Smith v. McDaniel: Liability for suspicious transactions with elderly man

In Smith v. McDaniel, the Tyler Court of Appeals upheld a judgment against Thomas Smith for defrauding an elderly gentleman, Bruce Greer.  The case was brought by a beneficiary of Greer's estate who claimed that Smith defrauded Greer in various transactions.  According to the decision, Smith became close to Greer when Greer's wife became ill because Smith assisted Greer in dealing with the hardships of his wife's illness and subsequent death.  Greer gave Smith increasing control over his assets, including portions of nearly one million dollars in payments made to Greer under an oil and gas lease on his land.   Smith wrote checks from Greer's accounts totaling over $358,000.00, and Smith, his businesses, or his creditors were the beneficiaries of those funds. Greer signed all of the checks before he passed away.
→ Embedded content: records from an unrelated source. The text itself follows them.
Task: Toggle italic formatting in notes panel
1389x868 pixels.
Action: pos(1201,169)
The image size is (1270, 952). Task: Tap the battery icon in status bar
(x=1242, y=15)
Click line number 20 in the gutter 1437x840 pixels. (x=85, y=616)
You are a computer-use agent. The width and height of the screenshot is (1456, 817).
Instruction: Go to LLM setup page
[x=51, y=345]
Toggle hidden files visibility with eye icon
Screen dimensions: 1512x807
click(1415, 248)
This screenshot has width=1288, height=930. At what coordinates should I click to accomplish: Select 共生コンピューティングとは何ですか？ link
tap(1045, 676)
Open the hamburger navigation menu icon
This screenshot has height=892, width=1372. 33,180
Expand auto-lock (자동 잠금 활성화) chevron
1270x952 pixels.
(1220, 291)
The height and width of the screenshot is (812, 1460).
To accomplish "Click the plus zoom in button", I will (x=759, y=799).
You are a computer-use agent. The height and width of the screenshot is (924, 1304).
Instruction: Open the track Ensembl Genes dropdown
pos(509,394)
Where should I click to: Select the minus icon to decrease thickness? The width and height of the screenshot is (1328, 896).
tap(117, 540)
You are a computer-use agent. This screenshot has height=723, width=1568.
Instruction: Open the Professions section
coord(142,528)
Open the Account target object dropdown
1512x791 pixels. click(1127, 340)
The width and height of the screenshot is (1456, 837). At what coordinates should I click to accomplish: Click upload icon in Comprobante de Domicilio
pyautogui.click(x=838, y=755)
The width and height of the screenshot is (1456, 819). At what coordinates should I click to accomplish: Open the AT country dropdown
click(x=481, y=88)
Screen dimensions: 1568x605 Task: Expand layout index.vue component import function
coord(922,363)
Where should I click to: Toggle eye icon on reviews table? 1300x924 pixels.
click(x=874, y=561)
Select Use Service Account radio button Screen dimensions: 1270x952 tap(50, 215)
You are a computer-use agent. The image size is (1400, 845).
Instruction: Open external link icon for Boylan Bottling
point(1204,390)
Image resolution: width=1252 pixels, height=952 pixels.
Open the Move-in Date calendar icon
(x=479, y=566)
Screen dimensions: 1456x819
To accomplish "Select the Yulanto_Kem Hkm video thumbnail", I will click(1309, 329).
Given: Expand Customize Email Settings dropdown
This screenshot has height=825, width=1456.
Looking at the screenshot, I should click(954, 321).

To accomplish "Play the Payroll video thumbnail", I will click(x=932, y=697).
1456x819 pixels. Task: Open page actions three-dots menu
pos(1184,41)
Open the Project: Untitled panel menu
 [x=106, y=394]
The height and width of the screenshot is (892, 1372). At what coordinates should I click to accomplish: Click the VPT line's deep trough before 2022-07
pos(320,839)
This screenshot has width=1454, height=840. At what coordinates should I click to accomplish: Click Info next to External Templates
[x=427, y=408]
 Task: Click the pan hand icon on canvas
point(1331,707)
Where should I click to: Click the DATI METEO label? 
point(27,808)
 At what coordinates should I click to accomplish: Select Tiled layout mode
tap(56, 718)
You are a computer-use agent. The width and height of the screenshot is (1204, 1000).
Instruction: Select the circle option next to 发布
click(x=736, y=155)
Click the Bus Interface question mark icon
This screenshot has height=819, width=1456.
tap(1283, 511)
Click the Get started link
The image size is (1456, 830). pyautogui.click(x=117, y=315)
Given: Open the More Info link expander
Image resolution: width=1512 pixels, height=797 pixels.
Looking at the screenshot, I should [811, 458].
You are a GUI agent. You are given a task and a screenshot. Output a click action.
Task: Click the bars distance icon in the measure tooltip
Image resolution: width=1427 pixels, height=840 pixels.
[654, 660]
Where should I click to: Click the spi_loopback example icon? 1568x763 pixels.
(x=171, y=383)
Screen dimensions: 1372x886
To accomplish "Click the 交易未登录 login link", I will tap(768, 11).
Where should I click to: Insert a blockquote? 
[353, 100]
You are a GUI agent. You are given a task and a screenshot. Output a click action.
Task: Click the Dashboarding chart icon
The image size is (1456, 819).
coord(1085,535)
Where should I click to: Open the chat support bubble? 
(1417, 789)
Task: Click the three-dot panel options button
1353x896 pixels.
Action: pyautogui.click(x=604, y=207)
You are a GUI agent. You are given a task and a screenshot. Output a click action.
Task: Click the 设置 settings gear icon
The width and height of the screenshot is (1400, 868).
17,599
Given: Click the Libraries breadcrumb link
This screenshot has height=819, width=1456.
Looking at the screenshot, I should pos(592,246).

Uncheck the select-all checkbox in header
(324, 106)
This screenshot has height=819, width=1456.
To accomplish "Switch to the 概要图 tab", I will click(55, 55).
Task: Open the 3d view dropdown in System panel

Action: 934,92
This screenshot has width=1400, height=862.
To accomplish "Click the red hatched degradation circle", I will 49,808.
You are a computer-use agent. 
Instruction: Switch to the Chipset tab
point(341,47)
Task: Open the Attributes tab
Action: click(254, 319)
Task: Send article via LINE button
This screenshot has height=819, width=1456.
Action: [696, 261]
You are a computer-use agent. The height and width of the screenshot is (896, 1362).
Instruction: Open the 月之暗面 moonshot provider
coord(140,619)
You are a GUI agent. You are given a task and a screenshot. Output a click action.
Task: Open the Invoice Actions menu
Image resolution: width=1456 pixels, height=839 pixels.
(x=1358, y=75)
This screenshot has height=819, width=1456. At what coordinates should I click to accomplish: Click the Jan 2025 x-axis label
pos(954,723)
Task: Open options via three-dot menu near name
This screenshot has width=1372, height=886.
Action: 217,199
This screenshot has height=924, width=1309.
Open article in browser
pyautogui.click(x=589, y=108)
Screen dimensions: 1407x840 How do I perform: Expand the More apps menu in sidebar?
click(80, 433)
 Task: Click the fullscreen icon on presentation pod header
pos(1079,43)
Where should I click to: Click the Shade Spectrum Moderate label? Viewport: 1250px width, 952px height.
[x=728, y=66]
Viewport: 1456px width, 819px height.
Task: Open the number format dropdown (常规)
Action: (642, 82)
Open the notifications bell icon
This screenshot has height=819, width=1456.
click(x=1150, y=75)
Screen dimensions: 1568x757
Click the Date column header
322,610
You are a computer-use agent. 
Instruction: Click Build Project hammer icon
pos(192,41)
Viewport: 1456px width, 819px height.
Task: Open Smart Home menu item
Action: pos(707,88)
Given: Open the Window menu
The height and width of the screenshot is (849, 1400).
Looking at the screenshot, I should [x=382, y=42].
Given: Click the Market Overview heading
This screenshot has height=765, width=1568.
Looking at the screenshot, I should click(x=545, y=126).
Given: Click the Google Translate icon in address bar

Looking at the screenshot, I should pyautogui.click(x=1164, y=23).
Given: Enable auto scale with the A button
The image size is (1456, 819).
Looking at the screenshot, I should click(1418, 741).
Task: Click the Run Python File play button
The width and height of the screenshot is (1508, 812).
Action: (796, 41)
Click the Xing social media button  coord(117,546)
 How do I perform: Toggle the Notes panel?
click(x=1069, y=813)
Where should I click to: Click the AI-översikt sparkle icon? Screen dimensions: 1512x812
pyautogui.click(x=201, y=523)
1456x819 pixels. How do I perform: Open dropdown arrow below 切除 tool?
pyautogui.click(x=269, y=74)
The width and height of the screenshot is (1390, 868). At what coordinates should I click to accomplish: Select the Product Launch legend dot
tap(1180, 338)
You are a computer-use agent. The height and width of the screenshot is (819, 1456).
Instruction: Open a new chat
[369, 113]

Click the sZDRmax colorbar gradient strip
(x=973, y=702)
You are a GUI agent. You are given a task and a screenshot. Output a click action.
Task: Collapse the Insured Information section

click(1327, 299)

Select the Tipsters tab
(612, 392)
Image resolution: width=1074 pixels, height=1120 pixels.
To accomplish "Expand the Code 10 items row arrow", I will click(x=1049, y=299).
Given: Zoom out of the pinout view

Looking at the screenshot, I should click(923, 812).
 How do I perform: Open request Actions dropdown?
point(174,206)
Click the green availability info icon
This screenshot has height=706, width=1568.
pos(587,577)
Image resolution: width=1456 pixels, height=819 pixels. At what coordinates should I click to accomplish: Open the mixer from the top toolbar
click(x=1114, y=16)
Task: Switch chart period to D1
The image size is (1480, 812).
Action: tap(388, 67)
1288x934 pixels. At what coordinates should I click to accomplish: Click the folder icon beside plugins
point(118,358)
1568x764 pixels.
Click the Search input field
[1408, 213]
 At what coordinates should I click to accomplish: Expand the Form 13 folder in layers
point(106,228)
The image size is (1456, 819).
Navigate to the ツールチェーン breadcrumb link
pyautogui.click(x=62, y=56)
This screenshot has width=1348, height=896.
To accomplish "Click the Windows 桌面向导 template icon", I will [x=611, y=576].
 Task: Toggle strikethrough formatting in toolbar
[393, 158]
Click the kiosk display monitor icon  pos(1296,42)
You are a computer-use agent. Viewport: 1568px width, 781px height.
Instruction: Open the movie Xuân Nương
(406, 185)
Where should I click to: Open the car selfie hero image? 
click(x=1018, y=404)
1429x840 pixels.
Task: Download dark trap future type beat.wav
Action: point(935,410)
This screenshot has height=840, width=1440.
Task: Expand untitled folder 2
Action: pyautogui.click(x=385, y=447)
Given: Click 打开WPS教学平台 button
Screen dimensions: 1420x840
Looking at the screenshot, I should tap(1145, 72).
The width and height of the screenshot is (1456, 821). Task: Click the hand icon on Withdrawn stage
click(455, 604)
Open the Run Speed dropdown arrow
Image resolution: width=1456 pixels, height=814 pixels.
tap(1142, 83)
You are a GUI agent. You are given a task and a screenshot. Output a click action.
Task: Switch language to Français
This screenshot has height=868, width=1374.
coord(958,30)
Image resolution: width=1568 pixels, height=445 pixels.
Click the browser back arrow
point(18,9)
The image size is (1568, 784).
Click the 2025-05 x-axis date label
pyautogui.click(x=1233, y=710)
The trial court, in its judgment, found that Smith “obtained the amount of $358,481.10 from Greer by false pretenses, false representations, and actual fraud.”  The Court of Appeals affirmed that decision, holding that the circumstances provided sufficient evidence that the funds were obtained via a fraud worked on Greer. It is unfortunate, but not uncommon, to see the elderly with significant assets become prey to those that they trust.  Sometimes it is a family member, sometimes a friend, and sometimes a stranger who works charm.  Fortunately, Texas law provides some remedies, although collecting a judgment from the wrongdoer is always a concern.